BEGIN
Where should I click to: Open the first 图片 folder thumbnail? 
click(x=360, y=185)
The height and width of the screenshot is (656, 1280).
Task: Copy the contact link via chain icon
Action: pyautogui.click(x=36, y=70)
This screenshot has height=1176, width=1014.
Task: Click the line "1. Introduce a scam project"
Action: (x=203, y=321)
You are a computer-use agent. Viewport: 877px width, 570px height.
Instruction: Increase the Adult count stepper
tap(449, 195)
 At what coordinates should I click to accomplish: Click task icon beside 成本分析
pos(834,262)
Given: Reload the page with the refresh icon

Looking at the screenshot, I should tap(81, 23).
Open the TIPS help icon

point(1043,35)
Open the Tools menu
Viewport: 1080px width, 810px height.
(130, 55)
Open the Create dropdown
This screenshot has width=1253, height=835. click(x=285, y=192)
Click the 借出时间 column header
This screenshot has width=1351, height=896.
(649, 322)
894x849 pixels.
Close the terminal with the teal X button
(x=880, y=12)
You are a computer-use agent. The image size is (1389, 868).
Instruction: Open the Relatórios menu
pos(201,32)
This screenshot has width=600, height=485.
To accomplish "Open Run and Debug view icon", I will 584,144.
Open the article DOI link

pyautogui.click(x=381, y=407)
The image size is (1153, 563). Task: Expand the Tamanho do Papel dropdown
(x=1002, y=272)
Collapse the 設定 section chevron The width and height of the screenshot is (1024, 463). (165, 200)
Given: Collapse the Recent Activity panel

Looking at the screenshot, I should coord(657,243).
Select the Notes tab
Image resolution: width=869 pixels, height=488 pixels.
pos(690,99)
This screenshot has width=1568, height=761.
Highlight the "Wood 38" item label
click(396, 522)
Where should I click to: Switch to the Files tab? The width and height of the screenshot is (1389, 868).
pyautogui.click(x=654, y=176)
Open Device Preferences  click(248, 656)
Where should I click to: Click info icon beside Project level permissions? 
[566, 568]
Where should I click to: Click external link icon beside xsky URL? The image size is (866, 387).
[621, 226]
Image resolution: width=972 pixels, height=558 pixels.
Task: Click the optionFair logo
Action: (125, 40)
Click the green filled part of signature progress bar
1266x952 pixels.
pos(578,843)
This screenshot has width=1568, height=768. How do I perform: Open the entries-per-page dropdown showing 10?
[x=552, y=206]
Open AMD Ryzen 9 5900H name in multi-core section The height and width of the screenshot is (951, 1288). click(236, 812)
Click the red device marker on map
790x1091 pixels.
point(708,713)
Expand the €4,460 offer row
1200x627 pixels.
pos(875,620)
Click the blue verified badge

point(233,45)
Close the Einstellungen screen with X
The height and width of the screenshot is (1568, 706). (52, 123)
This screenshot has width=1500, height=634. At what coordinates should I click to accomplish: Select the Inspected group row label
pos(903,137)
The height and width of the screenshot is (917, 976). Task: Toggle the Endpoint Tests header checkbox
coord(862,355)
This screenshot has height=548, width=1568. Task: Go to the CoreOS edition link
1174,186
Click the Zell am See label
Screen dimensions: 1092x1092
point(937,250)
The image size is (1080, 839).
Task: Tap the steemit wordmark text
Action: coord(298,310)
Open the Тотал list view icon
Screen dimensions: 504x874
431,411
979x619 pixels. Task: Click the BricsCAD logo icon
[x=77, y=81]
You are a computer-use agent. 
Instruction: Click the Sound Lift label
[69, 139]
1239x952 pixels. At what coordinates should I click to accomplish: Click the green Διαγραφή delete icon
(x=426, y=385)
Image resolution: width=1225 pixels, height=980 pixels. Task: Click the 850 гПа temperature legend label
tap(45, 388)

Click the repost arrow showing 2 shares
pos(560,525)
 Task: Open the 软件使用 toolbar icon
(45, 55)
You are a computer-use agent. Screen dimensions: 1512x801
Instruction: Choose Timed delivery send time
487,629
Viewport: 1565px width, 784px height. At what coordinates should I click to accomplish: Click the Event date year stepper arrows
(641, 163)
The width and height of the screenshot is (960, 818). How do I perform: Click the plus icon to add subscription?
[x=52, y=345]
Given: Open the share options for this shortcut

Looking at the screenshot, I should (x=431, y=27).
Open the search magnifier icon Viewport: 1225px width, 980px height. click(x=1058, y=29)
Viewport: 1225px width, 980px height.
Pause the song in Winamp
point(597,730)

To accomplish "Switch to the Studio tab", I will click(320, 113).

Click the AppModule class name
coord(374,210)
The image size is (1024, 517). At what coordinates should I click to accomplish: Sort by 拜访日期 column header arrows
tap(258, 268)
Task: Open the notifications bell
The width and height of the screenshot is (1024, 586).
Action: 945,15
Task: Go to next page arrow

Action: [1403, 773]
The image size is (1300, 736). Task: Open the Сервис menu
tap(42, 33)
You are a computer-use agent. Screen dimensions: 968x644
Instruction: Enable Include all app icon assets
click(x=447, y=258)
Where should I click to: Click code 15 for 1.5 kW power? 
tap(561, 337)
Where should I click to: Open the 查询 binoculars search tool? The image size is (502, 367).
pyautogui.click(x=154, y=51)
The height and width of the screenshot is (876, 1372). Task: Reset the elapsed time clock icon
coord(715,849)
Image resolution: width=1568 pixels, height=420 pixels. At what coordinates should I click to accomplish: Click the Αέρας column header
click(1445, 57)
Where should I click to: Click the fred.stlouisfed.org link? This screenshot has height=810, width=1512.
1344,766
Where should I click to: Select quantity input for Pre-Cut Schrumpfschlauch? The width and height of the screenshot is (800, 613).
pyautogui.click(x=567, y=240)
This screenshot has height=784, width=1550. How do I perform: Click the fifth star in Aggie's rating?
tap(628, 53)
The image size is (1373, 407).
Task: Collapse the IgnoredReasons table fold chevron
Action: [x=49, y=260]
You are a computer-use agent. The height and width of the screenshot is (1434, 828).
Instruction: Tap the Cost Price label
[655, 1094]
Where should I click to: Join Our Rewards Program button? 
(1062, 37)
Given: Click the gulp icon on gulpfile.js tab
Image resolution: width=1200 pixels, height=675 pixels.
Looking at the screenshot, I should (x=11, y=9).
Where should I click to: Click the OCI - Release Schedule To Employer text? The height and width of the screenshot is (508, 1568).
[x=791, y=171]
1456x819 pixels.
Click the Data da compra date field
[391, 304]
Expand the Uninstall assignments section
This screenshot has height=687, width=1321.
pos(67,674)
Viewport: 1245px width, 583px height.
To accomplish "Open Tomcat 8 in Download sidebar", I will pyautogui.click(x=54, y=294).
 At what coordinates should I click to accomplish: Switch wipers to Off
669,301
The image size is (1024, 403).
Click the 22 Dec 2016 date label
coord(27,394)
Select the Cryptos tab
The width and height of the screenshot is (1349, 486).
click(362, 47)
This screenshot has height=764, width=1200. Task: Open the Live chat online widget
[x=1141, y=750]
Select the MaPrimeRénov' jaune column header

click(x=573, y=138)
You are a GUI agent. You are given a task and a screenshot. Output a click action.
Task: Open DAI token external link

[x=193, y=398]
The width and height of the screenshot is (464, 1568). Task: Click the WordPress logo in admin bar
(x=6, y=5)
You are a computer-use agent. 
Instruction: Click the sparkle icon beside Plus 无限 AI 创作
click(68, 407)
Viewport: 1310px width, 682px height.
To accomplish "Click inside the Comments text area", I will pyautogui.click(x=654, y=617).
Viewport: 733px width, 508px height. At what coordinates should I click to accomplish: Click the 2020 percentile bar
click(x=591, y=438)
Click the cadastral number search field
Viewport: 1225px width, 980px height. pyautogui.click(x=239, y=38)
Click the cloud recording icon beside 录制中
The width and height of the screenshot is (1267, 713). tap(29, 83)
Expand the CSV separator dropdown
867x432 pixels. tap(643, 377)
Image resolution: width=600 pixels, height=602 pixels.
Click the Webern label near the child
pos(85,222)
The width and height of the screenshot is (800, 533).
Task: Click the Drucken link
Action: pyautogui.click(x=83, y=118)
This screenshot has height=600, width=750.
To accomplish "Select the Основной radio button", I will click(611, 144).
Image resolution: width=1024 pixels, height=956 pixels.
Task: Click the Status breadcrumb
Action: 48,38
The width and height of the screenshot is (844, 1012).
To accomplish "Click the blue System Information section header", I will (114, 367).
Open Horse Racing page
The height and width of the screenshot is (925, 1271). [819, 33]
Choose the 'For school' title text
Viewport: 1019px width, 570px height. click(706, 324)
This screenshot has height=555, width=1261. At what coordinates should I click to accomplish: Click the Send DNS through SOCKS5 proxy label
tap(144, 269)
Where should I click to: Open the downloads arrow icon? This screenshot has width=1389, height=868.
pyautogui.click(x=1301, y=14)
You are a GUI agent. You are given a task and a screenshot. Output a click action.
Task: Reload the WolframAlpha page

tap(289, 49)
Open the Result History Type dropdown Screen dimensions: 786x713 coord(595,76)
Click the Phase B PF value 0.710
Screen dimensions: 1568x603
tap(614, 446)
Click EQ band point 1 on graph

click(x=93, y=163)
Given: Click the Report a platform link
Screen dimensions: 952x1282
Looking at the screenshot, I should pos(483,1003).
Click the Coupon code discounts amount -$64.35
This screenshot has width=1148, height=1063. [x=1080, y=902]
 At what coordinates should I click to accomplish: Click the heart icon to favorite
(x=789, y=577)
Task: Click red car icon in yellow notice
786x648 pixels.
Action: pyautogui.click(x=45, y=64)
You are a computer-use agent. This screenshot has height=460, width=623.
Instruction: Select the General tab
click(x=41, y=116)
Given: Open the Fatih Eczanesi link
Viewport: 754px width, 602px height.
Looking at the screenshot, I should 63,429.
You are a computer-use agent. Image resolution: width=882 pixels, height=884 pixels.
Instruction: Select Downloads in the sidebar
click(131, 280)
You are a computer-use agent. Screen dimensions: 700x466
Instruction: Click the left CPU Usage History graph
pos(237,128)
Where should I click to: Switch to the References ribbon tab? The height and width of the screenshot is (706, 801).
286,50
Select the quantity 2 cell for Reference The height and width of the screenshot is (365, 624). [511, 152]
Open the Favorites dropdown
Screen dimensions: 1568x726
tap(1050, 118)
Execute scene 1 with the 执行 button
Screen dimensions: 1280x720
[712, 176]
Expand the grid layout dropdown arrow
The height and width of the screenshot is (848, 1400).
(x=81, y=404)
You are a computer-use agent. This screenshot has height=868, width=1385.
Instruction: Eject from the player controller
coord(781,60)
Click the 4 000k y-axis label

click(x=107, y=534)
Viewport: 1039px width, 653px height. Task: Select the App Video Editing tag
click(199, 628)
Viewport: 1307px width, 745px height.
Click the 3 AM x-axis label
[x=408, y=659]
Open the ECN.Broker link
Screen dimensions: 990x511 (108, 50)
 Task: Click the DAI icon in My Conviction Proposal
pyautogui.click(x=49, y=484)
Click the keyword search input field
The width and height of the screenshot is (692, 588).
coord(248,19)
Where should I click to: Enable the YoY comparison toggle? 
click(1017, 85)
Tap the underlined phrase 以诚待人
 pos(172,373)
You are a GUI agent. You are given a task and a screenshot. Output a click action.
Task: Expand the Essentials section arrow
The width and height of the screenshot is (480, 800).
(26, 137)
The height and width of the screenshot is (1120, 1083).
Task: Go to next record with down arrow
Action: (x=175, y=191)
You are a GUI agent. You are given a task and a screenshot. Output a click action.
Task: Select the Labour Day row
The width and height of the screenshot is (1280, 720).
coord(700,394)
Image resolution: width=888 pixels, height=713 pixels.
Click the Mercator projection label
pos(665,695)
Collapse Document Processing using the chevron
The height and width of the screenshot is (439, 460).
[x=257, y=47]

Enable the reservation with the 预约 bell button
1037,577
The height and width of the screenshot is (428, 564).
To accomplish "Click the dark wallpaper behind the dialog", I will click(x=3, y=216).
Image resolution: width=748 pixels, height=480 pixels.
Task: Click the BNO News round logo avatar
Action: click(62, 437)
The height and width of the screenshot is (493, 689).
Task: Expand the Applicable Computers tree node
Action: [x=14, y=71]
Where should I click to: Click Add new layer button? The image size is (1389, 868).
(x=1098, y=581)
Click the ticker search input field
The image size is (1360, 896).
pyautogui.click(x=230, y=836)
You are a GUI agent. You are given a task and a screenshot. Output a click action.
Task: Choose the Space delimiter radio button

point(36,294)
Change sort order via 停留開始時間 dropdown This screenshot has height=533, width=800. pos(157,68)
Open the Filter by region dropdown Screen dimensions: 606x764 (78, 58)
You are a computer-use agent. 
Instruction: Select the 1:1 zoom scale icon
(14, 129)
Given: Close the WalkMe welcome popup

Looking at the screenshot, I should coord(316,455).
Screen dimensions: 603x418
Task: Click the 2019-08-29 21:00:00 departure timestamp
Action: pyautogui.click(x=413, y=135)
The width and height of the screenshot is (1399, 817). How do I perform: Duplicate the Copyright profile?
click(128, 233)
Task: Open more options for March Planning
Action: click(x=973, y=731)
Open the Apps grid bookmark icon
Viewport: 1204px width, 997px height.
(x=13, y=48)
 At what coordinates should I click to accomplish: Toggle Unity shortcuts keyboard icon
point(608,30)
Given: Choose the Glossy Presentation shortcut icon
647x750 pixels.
END
What is asked for is an exact copy of the lines above from the one containing "Instruction: Click the left" through the one containing "Open the Favorites dropdown", and only those.

Instruction: Click the left CPU Usage History graph
pos(237,128)
Where should I click to: Switch to the References ribbon tab? The height and width of the screenshot is (706, 801).
286,50
Select the quantity 2 cell for Reference The height and width of the screenshot is (365, 624). [511, 152]
Open the Favorites dropdown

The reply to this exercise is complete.